At the beginning of the log, it states the loader was unable to mount or the sda is busy.

and then some unknown boot loaders.



Unknown BootLoader on sdc1/WubiUnknown BootLoader on pdc_djjihefgei1Could this have something to do with files I have on the c:\ ??Thanks,Dan.

darkod
May 9th, 2013, 08:48 AM
First, and before we go any further, you DON'T have ubuntu, you have wubi. It's not the same. Wubi is simply a virtual ubuntu inside windows, and it depends on windows, it's not a real dual boot with OSs running on their separate partitions. As you already saw, if windows breaks down or changes some wrong files, it will affect wubi also, which is not the case with dual boot.

if you plan any serious work in ubuntu you need to install a proper dual boot on its own linux partitions (it doesn't install on ntfs). Wubi is just for a quick try, and very soon issues start showing up especially if you try to upgrade to a newer release later.

mörgæs
May 9th, 2013, 08:54 AM
Have changed the thread title accordingly.

MeltedFlame
May 9th, 2013, 10:38 AM
First, and before we go any further, you DON'T have ubuntu, you have wubi. It's not the same. Wubi is simply a virtual ubuntu inside windows, and it depends on windows, it's not a real dual boot with OSs running on their separate partitions. As you already saw, if windows breaks down or changes some wrong files, it will affect wubi also, which is not the case with dual boot.

if you plan any serious work in ubuntu you need to install a proper dual boot on its own linux partitions (it doesn't install on ntfs). Wubi is just for a quick try, and very soon issues start showing up especially if you try to upgrade to a newer release later.

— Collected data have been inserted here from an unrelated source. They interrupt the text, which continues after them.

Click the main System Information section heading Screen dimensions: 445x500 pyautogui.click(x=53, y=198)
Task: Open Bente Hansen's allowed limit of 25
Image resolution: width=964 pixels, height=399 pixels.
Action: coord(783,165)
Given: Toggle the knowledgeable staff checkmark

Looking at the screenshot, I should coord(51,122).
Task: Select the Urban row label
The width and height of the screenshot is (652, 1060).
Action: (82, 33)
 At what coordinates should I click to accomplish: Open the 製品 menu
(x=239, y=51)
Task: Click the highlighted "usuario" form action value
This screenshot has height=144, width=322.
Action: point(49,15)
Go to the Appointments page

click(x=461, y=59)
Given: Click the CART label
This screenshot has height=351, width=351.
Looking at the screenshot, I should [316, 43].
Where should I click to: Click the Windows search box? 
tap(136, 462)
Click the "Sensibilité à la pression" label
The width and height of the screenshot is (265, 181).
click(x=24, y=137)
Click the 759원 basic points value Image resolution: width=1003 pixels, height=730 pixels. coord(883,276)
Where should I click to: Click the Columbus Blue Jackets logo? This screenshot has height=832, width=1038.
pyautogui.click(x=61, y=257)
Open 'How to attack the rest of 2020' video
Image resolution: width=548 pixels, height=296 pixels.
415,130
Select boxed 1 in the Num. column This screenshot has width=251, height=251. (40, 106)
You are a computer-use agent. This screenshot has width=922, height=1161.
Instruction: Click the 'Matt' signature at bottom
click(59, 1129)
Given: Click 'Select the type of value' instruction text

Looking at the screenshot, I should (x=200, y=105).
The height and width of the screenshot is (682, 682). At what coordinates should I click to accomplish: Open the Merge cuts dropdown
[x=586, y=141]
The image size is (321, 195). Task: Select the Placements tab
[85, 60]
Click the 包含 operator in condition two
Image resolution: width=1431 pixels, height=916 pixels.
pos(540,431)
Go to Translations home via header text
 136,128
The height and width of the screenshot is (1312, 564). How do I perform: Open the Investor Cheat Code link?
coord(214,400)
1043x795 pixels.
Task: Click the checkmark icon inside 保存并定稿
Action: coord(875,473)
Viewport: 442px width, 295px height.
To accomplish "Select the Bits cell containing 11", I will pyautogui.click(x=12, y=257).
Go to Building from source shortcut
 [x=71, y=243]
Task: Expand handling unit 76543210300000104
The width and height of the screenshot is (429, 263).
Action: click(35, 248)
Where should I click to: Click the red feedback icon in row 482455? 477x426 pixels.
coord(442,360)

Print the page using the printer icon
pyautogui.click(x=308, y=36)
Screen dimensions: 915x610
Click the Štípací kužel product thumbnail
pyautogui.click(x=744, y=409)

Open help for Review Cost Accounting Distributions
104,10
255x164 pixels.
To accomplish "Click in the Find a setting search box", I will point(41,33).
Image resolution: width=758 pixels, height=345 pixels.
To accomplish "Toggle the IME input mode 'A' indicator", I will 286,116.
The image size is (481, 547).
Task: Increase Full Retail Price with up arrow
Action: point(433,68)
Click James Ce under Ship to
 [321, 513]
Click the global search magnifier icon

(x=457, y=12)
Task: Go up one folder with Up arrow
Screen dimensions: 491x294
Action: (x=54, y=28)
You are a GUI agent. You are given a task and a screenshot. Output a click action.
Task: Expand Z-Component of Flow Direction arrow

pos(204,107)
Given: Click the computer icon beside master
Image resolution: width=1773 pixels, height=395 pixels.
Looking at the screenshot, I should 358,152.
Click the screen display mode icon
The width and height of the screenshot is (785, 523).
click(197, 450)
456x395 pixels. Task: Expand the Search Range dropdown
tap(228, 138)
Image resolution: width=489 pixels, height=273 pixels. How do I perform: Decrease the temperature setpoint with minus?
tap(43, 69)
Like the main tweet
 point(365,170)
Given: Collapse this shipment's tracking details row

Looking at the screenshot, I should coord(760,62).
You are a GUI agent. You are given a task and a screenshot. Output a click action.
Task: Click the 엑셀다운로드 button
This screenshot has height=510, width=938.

Ahh, daym - I realised it depended on the c:\ but not windows itsself, as it it has its own 'ubuntu' dir in the c:\. Oh my, I'm destroyed - is there no way I can retrieve my files from the Wubi?

MeltedFlame
May 9th, 2013, 10:39 AM
TY, Sir.

darkod
May 9th, 2013, 11:56 AM
No, the data is not lost. But I don't use wubi and don't know the procedure right now. Let me google something.

bcbc
May 9th, 2013, 05:42 PM
You're missing the root.disk. You can review this: http://ubuntu-with-wubi.blogspot.ca/2011/08/missing-rootdisk.html

MeltedFlame
May 9th, 2013, 08:00 PM
Thank you for the replies!

In the end, my boot.disk was 0kb and the recovery of 'found.000' directory didn't give me enough information to retrieve the enitre boot.disk...

I will be reinstalling ubuntu using a USB stick, without the Wubi installer, on a completely different disk to my Windows OR just not using Windows, at all.